在インドネシア日系企業は新型コロナウイルスの感染拡大により、売り上げの急激な減少などに苦しんでいる(2020年8月3日付地域・分析レポート)。そのような中、インドネシア政府は税制優遇策を打ち出し、企業活動をサポートする構えだ(2020年7月29日記事参照)。ジェトロでは9月2日、この施策の運用状況や日系企業が抱えている税務問題などについて、現地で日系企業の税務相談に当たっているCrowe Indonesiaの三好博文氏(日本の公認会計士、ジェトロ・プラットフォームコーディネーター)にヒアリングを行った。概要は以下のとおり。

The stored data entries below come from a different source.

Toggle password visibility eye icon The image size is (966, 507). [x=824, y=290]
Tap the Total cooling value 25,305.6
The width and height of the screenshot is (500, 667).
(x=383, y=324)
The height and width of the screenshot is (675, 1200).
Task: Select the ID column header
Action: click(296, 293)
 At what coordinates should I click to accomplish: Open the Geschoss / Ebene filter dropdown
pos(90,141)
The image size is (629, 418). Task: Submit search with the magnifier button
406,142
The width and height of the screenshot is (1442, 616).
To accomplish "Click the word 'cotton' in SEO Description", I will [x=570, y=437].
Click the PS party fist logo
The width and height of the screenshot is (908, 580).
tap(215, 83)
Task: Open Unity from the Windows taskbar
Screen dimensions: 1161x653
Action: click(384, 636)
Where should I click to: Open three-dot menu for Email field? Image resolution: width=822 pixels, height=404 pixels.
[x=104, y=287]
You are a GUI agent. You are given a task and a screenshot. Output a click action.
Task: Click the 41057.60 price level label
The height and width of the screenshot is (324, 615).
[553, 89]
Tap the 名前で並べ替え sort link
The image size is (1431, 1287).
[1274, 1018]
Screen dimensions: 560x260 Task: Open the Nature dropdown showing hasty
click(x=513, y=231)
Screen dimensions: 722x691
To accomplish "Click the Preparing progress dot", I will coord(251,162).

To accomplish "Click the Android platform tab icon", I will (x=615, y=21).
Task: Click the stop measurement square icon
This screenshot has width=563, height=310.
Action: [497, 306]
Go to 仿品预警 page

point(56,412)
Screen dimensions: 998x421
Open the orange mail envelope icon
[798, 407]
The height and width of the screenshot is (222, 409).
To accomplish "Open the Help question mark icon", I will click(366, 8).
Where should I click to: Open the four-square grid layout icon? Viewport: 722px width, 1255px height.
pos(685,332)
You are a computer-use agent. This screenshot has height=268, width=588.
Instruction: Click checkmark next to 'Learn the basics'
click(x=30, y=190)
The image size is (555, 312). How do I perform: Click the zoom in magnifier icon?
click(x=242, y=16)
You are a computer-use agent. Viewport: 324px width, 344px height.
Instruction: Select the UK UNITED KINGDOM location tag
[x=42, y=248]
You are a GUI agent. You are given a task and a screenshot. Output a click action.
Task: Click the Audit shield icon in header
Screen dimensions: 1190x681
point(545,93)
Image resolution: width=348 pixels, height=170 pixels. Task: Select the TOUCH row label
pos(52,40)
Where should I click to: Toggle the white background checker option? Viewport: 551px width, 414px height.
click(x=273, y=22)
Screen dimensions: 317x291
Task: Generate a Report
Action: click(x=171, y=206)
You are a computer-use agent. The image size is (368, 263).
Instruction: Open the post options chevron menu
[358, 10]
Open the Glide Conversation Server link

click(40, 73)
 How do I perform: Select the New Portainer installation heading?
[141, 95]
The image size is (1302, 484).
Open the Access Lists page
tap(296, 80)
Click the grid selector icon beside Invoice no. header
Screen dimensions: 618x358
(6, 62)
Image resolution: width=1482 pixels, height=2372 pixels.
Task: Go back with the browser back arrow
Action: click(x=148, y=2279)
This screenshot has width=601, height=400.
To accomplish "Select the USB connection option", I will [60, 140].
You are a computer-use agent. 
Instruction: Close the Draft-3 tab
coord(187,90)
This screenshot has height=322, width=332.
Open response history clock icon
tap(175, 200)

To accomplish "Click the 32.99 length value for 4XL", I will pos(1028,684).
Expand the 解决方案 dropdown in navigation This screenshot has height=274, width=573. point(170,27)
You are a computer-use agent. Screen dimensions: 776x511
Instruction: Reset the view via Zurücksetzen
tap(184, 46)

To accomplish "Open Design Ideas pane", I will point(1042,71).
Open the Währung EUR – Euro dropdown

(問)三好氏は現在の税制優遇策をどう評価しているか。

(答)7月に施行された財務大臣規程2020年第86号により、輸入時前払い法人税(PPh22)の免除措置対象業種が拡大され、より多くの製造・販売業者がこの制度を利用できるようになった。そのインパクトは大きい。また、知り得る限りだが、対象業種であれば利用申請が問題なく受理されているため、実際の運用も適切に行われているようだ。

(問)直近では日系企業からどのような相談を受けることが多いか。

(答)業績悪化により、税金の過払いとなることが見込まれる(注)ため、税金の還付手続きや、その際の税務調査のプロセスについて問い合わせを受けることがある。また、「コロナ禍」の影響で資金繰りが悪化したことにより、財務支援を親会社などから受ける方法や、そのための条件設定の方法に関する問い合わせも増えている。

(問)「コロナ禍」で日本に一時帰国中の駐在員がインドネシアに戻れない期間が長引いている。日本での滞在期間が183日を超えてしまった結果、短期滞在者免税、いわゆる「183日ルール」を享受できなくなり、インドネシアと日本の双方で個人所得税の納税義務が発生することへの懸念が聞かれるが、税務上どのように整理したらよいか。

(答)大きく2つのパターンに分けられる。1つ目は、駐在員の給与の一部を日本法人が負担している場合だ。一時帰国した場合、滞在期間が183日を超えるか否かにかかわらず、非居住者として日本国内で勤務したことに対する給与などが日本の源泉所得税20.42%の対象となると考えられる。2つ目は、インドネシア法人が駐在員給与を100%負担している場合だ。一時帰国期間が183日を超える場合、短期滞在者免税が受けられなくなるため、インドネシアで支給している給与について、日本でも源泉税の対象となると考えられる。なお、いずれのケースでも、徴収された税額はインドネシアでの確定申告で外国税額控除の申告ができる。

(注)インドネシアでは前年度業績に基づく法人税額を月次で前納する(PPh25)ため、前年より業績が悪化すると、当該年度決算の結果、法人税が過払い状態になる。過払い分は還付請求を行う。